On the Wing: Snow geese of the Bosque

Ask anyone who has visited Bosque del Apache about this great National Wildlife Refuge and, odds are, the first thing they mention will be sandhill cranes.

Bosque translates to grove of trees. Bosque del Apache, in Spanish, means "woods of the Apache." The term comes to us from a time when Spanish explorers routinely found members of this southwestern tribe camped in the riparian forest along the Colorado River in central New Mexico.

The nearly 60,000-acre refuge, purchased largely with Duck Stamp dollars (funds generated through the sale of International Migratory Bird Stamps), was established in 1939. The land was set aside to provide for wintering migratory birds, especially greater sandhill cranes, which were endangered at the time. The refuge is also a breeding ground for many species including rails, shorebirds and the rarely seen Montezuma quail.

To be sure, with an average of 15,000 tall, elegant greater sandhills in the winter, these beautiful birds are the biggest draw between November and February. But many other avian species also call this place home in the winter, including a host of waders, a smattering of raptors, a few songbirds and more ducks that you can count. And there are many more snow geese than cranes.

Snow geese -- large white birds with black wing tips -- are divided into two subspecies: lesser and greater. Both experienced precipitous population declines during the 1800s, with overall numbers of greaters plummeting to as low as a couple of thousand individuals by the turn of the century.

Uncontrolled hunting was the cause. With protection from the International Migratory Bird laws and the establishment of National Wildlife Refuges such as Bosque, their numbers began to climb. Greater snow geese have experienced a satisfactory recovery. But the population of lessers has exploded with significant consequences both for the birds themselves and for millions of other birds with whom they share nesting habitat on the Arctic tundra.

Over the past dozen or so years, a number of articles have examined both the causes of this troublesome population increase and possible solutions. The reason for the dramatic increase in snow geese is generally believed to be an increase in the food supply during the winter, particularly on the prairies where there is an abundance of waste corn and other grains.
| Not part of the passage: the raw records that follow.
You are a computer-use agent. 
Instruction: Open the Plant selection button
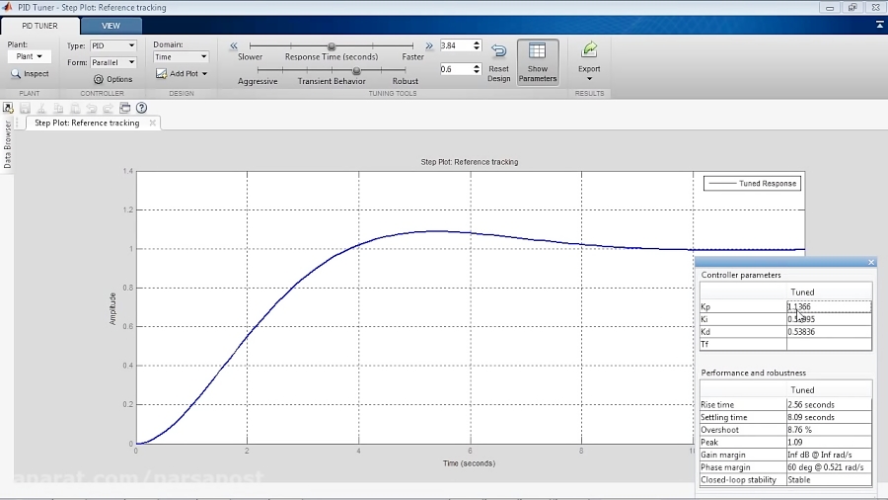(x=29, y=57)
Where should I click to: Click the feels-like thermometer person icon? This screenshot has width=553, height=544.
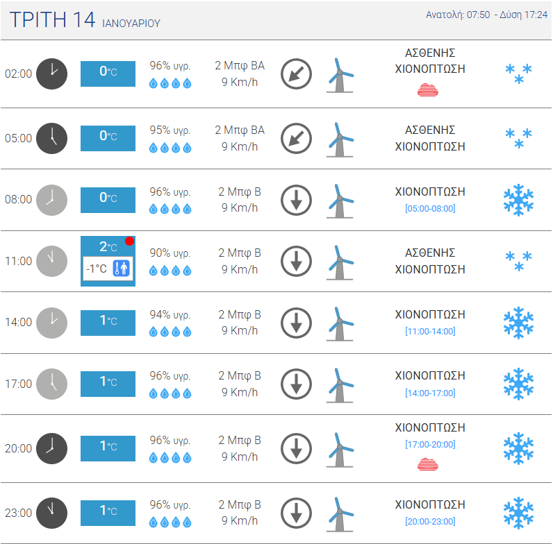tap(122, 269)
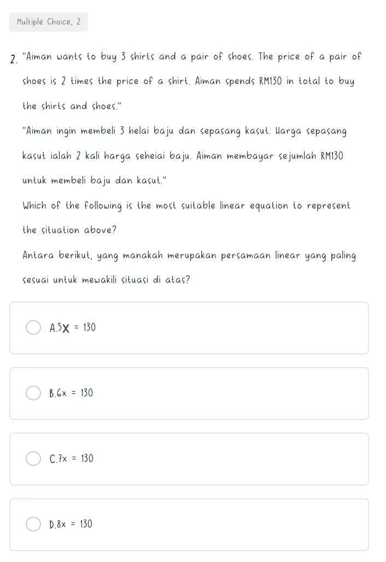This screenshot has width=386, height=562.
Task: Click the line "sesuai untuk mewakili situasi di atas?"
Action: tap(106, 280)
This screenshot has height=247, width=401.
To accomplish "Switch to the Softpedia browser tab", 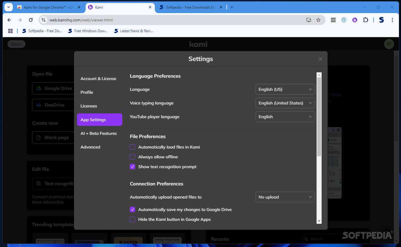I will (x=191, y=7).

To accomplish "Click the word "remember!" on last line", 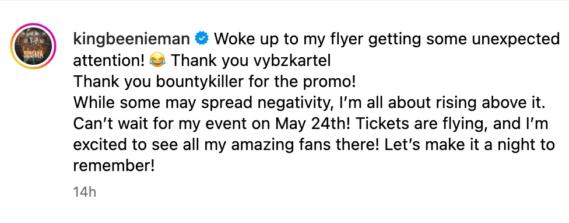I will [114, 166].
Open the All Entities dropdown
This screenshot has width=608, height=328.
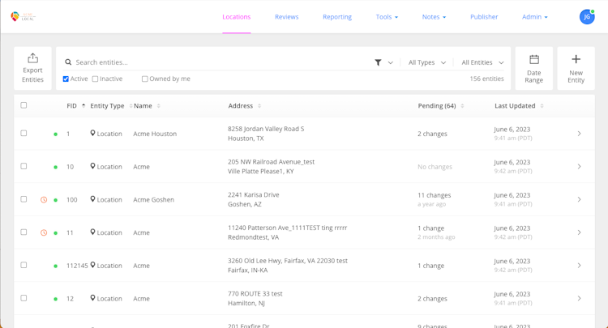click(x=482, y=62)
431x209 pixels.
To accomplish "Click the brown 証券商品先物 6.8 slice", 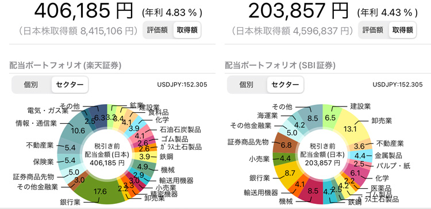I will tap(285, 145).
Moreover, farmers with lands adjacent to National Wildlife Refuges are often paid to leave some of their crops for the benefit of cranes and geese. This abundance sets the stage for a high first-year survival rate, and may also increase productivity as most birds arrive on their breeding grounds in top condition. At the same time, waterfowl hunting -- which would help control the population -- has declined.

While some might consider a large and growing population of any species to be a good thing, the fact is that such a situation is usually not so good for other species that share the same habitat. In this case, many shorebirds (a family of long-distance migrants, most of which are already in serious trouble) are adversely impacted.

With a particular fondness for the tender roots of Arctic grasses and sedges, snow geese pull these plants out of the ground and leave pockmark scars.

Because the tundra regenerates very slowly, such foraging by large numbers of these big birds results in habitat destruction on a broad scale. Stilt sandpipers, Hudsonian godwits and other species have declined at least in part due to loss of foraging habitat and nesting cover on breeding grounds that they share with the geese. The situation represents, in the words of one writer, "Arctic ecosystems in peril."

If too many snow geese is a problem, then what is the solution?

Hunting seasons have been extended and bag limits expanded, but with a declining waterfowl hunting population, those efforts have not had the desired effect.

Biologists also remove some of the eggs from nests, but this is costly and time-consuming work.

Clearly, a permanent solution has not yet been found. But for the sake of a delicate ecosystem and the birds that are dependent upon it -- including the geese themselves -- one must be found.